*Collected data*
# # # #

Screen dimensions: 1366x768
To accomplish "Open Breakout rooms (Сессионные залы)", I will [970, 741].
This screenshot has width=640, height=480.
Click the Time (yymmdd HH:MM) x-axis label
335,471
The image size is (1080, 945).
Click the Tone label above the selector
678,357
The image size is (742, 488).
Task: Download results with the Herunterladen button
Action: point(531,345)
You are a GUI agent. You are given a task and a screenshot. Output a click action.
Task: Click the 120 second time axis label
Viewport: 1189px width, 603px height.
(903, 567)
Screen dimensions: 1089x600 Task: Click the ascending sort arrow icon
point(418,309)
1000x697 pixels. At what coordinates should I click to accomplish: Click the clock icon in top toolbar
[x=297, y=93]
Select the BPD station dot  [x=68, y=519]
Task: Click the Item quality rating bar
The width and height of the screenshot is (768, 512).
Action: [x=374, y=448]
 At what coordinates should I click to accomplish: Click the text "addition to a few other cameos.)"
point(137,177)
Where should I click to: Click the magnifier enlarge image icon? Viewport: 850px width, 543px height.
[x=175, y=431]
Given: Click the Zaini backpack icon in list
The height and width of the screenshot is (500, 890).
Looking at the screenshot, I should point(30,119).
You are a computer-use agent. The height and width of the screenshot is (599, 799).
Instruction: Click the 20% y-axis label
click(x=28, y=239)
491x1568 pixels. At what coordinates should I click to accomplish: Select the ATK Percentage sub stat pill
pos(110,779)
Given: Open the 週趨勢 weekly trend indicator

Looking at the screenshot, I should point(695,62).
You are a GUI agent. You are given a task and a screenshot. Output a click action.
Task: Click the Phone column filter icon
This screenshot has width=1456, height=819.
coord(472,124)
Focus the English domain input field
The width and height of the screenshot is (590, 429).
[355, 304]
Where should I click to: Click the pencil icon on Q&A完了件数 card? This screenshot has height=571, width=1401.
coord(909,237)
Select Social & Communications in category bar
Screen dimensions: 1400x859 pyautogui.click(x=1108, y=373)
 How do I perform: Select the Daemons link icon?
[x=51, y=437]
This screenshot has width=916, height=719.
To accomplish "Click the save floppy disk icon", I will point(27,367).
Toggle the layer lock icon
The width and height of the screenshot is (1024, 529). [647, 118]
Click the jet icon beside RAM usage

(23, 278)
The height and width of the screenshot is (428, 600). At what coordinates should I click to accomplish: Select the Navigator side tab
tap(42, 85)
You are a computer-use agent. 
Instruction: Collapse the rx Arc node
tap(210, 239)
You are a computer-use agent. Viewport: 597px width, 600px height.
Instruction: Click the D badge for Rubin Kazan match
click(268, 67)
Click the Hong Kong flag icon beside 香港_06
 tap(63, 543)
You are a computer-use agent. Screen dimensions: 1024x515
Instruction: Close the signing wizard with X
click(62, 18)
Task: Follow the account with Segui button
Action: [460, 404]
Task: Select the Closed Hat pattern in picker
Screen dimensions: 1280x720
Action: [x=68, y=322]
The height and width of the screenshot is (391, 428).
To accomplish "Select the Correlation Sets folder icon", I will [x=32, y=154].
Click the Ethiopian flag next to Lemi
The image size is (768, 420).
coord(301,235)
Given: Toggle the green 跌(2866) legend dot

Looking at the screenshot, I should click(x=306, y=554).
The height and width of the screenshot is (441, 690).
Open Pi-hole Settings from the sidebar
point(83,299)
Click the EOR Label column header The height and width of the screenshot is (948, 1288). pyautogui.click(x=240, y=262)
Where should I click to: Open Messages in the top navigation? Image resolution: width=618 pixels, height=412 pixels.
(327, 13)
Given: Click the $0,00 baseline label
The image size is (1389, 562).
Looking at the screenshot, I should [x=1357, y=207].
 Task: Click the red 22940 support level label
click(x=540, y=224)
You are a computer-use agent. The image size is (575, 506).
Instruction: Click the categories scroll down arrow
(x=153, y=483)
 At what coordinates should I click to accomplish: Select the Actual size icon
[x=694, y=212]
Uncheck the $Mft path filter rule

# # # #

*WHAT THE TASK ASKS*
Repeat every line of the records above exactly.

*TASK SOLUTION*
Screen dimensions: 1366x768
To accomplish "Open Breakout rooms (Сессионные залы)", I will [970, 741].
This screenshot has width=640, height=480.
Click the Time (yymmdd HH:MM) x-axis label
335,471
The image size is (1080, 945).
Click the Tone label above the selector
678,357
The image size is (742, 488).
Task: Download results with the Herunterladen button
Action: point(531,345)
You are a GUI agent. You are given a task and a screenshot. Output a click action.
Task: Click the 120 second time axis label
Viewport: 1189px width, 603px height.
(903, 567)
Screen dimensions: 1089x600 Task: Click the ascending sort arrow icon
point(418,309)
1000x697 pixels. At what coordinates should I click to accomplish: Click the clock icon in top toolbar
[x=297, y=93]
Select the BPD station dot  [x=68, y=519]
Task: Click the Item quality rating bar
The width and height of the screenshot is (768, 512).
Action: [x=374, y=448]
 At what coordinates should I click to accomplish: Click the text "addition to a few other cameos.)"
point(137,177)
Where should I click to: Click the magnifier enlarge image icon? Viewport: 850px width, 543px height.
[x=175, y=431]
Given: Click the Zaini backpack icon in list
The height and width of the screenshot is (500, 890).
Looking at the screenshot, I should point(30,119).
You are a computer-use agent. The height and width of the screenshot is (599, 799).
Instruction: Click the 20% y-axis label
click(x=28, y=239)
491x1568 pixels. At what coordinates should I click to accomplish: Select the ATK Percentage sub stat pill
pos(110,779)
Given: Open the 週趨勢 weekly trend indicator

Looking at the screenshot, I should point(695,62).
You are a GUI agent. You are given a task and a screenshot. Output a click action.
Task: Click the Phone column filter icon
This screenshot has width=1456, height=819.
coord(472,124)
Focus the English domain input field
The width and height of the screenshot is (590, 429).
[355, 304]
Where should I click to: Click the pencil icon on Q&A完了件数 card? This screenshot has height=571, width=1401.
coord(909,237)
Select Social & Communications in category bar
Screen dimensions: 1400x859 pyautogui.click(x=1108, y=373)
 How do I perform: Select the Daemons link icon?
[x=51, y=437]
This screenshot has width=916, height=719.
To accomplish "Click the save floppy disk icon", I will point(27,367).
Toggle the layer lock icon
The width and height of the screenshot is (1024, 529). [647, 118]
Click the jet icon beside RAM usage

(23, 278)
The height and width of the screenshot is (428, 600). At what coordinates should I click to accomplish: Select the Navigator side tab
tap(42, 85)
You are a computer-use agent. 
Instruction: Collapse the rx Arc node
tap(210, 239)
You are a computer-use agent. Viewport: 597px width, 600px height.
Instruction: Click the D badge for Rubin Kazan match
click(268, 67)
Click the Hong Kong flag icon beside 香港_06
 tap(63, 543)
You are a computer-use agent. Screen dimensions: 1024x515
Instruction: Close the signing wizard with X
click(62, 18)
Task: Follow the account with Segui button
Action: [460, 404]
Task: Select the Closed Hat pattern in picker
Screen dimensions: 1280x720
Action: [x=68, y=322]
The height and width of the screenshot is (391, 428).
To accomplish "Select the Correlation Sets folder icon", I will [x=32, y=154].
Click the Ethiopian flag next to Lemi
The image size is (768, 420).
coord(301,235)
Given: Toggle the green 跌(2866) legend dot

Looking at the screenshot, I should click(x=306, y=554).
The height and width of the screenshot is (441, 690).
Open Pi-hole Settings from the sidebar
point(83,299)
Click the EOR Label column header The height and width of the screenshot is (948, 1288). pyautogui.click(x=240, y=262)
Where should I click to: Open Messages in the top navigation? Image resolution: width=618 pixels, height=412 pixels.
(327, 13)
Given: Click the $0,00 baseline label
The image size is (1389, 562).
Looking at the screenshot, I should [x=1357, y=207].
 Task: Click the red 22940 support level label
click(x=540, y=224)
You are a computer-use agent. The image size is (575, 506).
Instruction: Click the categories scroll down arrow
(x=153, y=483)
 At what coordinates should I click to accomplish: Select the Actual size icon
[x=694, y=212]
Uncheck the $Mft path filter rule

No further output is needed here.